-- Data to process follows --

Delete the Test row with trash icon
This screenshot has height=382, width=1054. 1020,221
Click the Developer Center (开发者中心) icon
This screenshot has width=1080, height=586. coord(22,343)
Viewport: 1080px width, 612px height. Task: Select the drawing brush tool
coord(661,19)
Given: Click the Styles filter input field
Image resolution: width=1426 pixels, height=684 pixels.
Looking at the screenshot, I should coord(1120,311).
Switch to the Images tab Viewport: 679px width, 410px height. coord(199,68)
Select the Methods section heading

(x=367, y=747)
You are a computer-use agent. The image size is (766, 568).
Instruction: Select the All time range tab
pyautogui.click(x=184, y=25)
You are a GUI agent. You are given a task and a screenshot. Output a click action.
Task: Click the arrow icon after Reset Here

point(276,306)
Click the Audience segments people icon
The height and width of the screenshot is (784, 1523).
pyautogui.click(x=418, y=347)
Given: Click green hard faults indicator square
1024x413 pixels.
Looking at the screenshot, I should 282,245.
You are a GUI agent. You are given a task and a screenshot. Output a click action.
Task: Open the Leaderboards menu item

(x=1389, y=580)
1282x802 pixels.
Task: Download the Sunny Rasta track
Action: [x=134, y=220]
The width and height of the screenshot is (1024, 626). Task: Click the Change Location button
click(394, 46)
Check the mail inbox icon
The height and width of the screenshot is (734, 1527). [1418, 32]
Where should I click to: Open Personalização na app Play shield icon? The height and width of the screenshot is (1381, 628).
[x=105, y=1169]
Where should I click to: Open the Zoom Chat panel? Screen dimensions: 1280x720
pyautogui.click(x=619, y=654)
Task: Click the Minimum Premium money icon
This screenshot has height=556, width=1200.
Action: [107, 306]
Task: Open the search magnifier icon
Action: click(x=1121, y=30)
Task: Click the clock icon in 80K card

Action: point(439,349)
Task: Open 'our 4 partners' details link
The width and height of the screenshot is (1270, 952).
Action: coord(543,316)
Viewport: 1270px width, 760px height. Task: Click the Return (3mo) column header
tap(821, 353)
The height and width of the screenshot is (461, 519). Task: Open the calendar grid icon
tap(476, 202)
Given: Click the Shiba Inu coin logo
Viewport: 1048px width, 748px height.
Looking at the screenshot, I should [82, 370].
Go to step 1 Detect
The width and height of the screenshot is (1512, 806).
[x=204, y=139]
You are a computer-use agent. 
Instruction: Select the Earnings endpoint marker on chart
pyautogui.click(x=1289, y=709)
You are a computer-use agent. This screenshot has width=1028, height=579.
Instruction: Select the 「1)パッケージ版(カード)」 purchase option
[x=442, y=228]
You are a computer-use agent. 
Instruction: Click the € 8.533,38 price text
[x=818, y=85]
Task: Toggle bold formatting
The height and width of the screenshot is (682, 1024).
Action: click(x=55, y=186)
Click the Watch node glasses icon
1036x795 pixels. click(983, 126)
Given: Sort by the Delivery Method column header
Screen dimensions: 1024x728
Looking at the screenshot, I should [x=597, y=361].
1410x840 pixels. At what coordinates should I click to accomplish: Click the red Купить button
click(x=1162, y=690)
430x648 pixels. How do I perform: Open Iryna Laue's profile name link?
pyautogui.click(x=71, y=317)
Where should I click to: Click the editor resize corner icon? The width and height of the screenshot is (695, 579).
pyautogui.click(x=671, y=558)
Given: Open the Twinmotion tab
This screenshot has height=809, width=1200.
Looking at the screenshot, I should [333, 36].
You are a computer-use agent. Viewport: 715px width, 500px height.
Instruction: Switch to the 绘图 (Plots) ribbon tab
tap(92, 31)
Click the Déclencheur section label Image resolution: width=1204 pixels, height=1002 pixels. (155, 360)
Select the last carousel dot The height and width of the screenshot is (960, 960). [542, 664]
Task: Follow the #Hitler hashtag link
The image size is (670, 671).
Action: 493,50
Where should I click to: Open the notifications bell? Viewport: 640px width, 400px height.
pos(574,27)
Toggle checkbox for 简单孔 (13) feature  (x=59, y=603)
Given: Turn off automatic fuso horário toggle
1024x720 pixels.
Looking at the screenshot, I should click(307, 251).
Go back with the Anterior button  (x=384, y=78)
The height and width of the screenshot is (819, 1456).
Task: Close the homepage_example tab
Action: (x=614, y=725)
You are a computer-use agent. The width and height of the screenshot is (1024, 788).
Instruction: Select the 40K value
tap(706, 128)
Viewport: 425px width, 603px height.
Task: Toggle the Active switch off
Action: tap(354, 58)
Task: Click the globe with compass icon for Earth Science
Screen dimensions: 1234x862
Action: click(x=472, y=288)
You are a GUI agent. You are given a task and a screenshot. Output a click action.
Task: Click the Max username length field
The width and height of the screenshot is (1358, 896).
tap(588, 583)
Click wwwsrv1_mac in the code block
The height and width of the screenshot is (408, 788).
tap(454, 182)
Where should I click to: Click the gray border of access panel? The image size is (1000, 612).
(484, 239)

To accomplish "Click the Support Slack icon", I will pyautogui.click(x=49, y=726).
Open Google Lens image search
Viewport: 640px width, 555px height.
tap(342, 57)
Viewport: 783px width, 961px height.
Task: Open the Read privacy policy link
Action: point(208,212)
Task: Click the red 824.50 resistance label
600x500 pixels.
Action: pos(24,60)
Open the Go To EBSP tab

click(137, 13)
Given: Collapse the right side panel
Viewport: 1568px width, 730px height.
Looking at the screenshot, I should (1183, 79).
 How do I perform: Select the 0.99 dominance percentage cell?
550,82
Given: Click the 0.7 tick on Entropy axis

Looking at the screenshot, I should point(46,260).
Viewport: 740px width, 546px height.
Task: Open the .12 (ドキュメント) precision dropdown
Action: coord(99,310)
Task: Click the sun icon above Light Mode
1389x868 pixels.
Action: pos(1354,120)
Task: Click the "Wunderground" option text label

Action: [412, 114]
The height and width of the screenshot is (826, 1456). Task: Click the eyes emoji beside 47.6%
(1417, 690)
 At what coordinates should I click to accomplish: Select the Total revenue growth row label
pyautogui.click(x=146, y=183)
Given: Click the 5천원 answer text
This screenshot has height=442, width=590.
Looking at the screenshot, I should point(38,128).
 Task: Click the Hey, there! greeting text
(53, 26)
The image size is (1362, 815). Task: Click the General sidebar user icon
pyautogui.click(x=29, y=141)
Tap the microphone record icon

-- Data to process concluded --

> [Task to complete]:
Each record above should be returned exactly as it appears.

> [Exercise response]:
Delete the Test row with trash icon
This screenshot has height=382, width=1054. 1020,221
Click the Developer Center (开发者中心) icon
This screenshot has width=1080, height=586. coord(22,343)
Viewport: 1080px width, 612px height. Task: Select the drawing brush tool
coord(661,19)
Given: Click the Styles filter input field
Image resolution: width=1426 pixels, height=684 pixels.
Looking at the screenshot, I should coord(1120,311).
Switch to the Images tab Viewport: 679px width, 410px height. coord(199,68)
Select the Methods section heading

(x=367, y=747)
You are a computer-use agent. The image size is (766, 568).
Instruction: Select the All time range tab
pyautogui.click(x=184, y=25)
You are a GUI agent. You are given a task and a screenshot. Output a click action.
Task: Click the arrow icon after Reset Here

point(276,306)
Click the Audience segments people icon
The height and width of the screenshot is (784, 1523).
pyautogui.click(x=418, y=347)
Given: Click green hard faults indicator square
1024x413 pixels.
Looking at the screenshot, I should 282,245.
You are a GUI agent. You are given a task and a screenshot. Output a click action.
Task: Open the Leaderboards menu item

(x=1389, y=580)
1282x802 pixels.
Task: Download the Sunny Rasta track
Action: [x=134, y=220]
The width and height of the screenshot is (1024, 626). Task: Click the Change Location button
click(394, 46)
Check the mail inbox icon
The height and width of the screenshot is (734, 1527). [1418, 32]
Where should I click to: Open Personalização na app Play shield icon? The height and width of the screenshot is (1381, 628).
[x=105, y=1169]
Where should I click to: Open the Zoom Chat panel? Screen dimensions: 1280x720
pyautogui.click(x=619, y=654)
Task: Click the Minimum Premium money icon
This screenshot has height=556, width=1200.
Action: [107, 306]
Task: Open the search magnifier icon
Action: click(x=1121, y=30)
Task: Click the clock icon in 80K card

Action: point(439,349)
Task: Open 'our 4 partners' details link
The width and height of the screenshot is (1270, 952).
Action: coord(543,316)
Viewport: 1270px width, 760px height. Task: Click the Return (3mo) column header
tap(821, 353)
The height and width of the screenshot is (461, 519). Task: Open the calendar grid icon
tap(476, 202)
Given: Click the Shiba Inu coin logo
Viewport: 1048px width, 748px height.
Looking at the screenshot, I should [82, 370].
Go to step 1 Detect
The width and height of the screenshot is (1512, 806).
[x=204, y=139]
You are a computer-use agent. 
Instruction: Select the Earnings endpoint marker on chart
pyautogui.click(x=1289, y=709)
You are a computer-use agent. This screenshot has width=1028, height=579.
Instruction: Select the 「1)パッケージ版(カード)」 purchase option
[x=442, y=228]
You are a computer-use agent. 
Instruction: Click the € 8.533,38 price text
[x=818, y=85]
Task: Toggle bold formatting
The height and width of the screenshot is (682, 1024).
Action: click(x=55, y=186)
Click the Watch node glasses icon
1036x795 pixels. click(983, 126)
Given: Sort by the Delivery Method column header
Screen dimensions: 1024x728
Looking at the screenshot, I should [x=597, y=361].
1410x840 pixels. At what coordinates should I click to accomplish: Click the red Купить button
click(x=1162, y=690)
430x648 pixels. How do I perform: Open Iryna Laue's profile name link?
pyautogui.click(x=71, y=317)
Where should I click to: Click the editor resize corner icon? The width and height of the screenshot is (695, 579).
pyautogui.click(x=671, y=558)
Given: Open the Twinmotion tab
This screenshot has height=809, width=1200.
Looking at the screenshot, I should [333, 36].
You are a computer-use agent. Viewport: 715px width, 500px height.
Instruction: Switch to the 绘图 (Plots) ribbon tab
tap(92, 31)
Click the Déclencheur section label Image resolution: width=1204 pixels, height=1002 pixels. (155, 360)
Select the last carousel dot The height and width of the screenshot is (960, 960). [542, 664]
Task: Follow the #Hitler hashtag link
The image size is (670, 671).
Action: 493,50
Where should I click to: Open the notifications bell? Viewport: 640px width, 400px height.
pos(574,27)
Toggle checkbox for 简单孔 (13) feature  (x=59, y=603)
Given: Turn off automatic fuso horário toggle
1024x720 pixels.
Looking at the screenshot, I should click(307, 251).
Go back with the Anterior button  (x=384, y=78)
The height and width of the screenshot is (819, 1456).
Task: Close the homepage_example tab
Action: (x=614, y=725)
You are a computer-use agent. The width and height of the screenshot is (1024, 788).
Instruction: Select the 40K value
tap(706, 128)
Viewport: 425px width, 603px height.
Task: Toggle the Active switch off
Action: tap(354, 58)
Task: Click the globe with compass icon for Earth Science
Screen dimensions: 1234x862
Action: click(x=472, y=288)
You are a GUI agent. You are given a task and a screenshot. Output a click action.
Task: Click the Max username length field
The width and height of the screenshot is (1358, 896).
tap(588, 583)
Click wwwsrv1_mac in the code block
The height and width of the screenshot is (408, 788).
tap(454, 182)
Where should I click to: Click the gray border of access panel? The image size is (1000, 612).
(484, 239)

To accomplish "Click the Support Slack icon", I will pyautogui.click(x=49, y=726).
Open Google Lens image search
Viewport: 640px width, 555px height.
tap(342, 57)
Viewport: 783px width, 961px height.
Task: Open the Read privacy policy link
Action: point(208,212)
Task: Click the red 824.50 resistance label
600x500 pixels.
Action: pos(24,60)
Open the Go To EBSP tab

click(137, 13)
Given: Collapse the right side panel
Viewport: 1568px width, 730px height.
Looking at the screenshot, I should (1183, 79).
 How do I perform: Select the 0.99 dominance percentage cell?
550,82
Given: Click the 0.7 tick on Entropy axis

Looking at the screenshot, I should point(46,260).
Viewport: 740px width, 546px height.
Task: Open the .12 (ドキュメント) precision dropdown
Action: coord(99,310)
Task: Click the sun icon above Light Mode
1389x868 pixels.
Action: pos(1354,120)
Task: Click the "Wunderground" option text label

Action: [412, 114]
The height and width of the screenshot is (826, 1456). Task: Click the eyes emoji beside 47.6%
(1417, 690)
 At what coordinates should I click to accomplish: Select the Total revenue growth row label
pyautogui.click(x=146, y=183)
Given: Click the 5천원 answer text
This screenshot has height=442, width=590.
Looking at the screenshot, I should point(38,128).
 Task: Click the Hey, there! greeting text
(53, 26)
The image size is (1362, 815). Task: Click the General sidebar user icon
pyautogui.click(x=29, y=141)
Tap the microphone record icon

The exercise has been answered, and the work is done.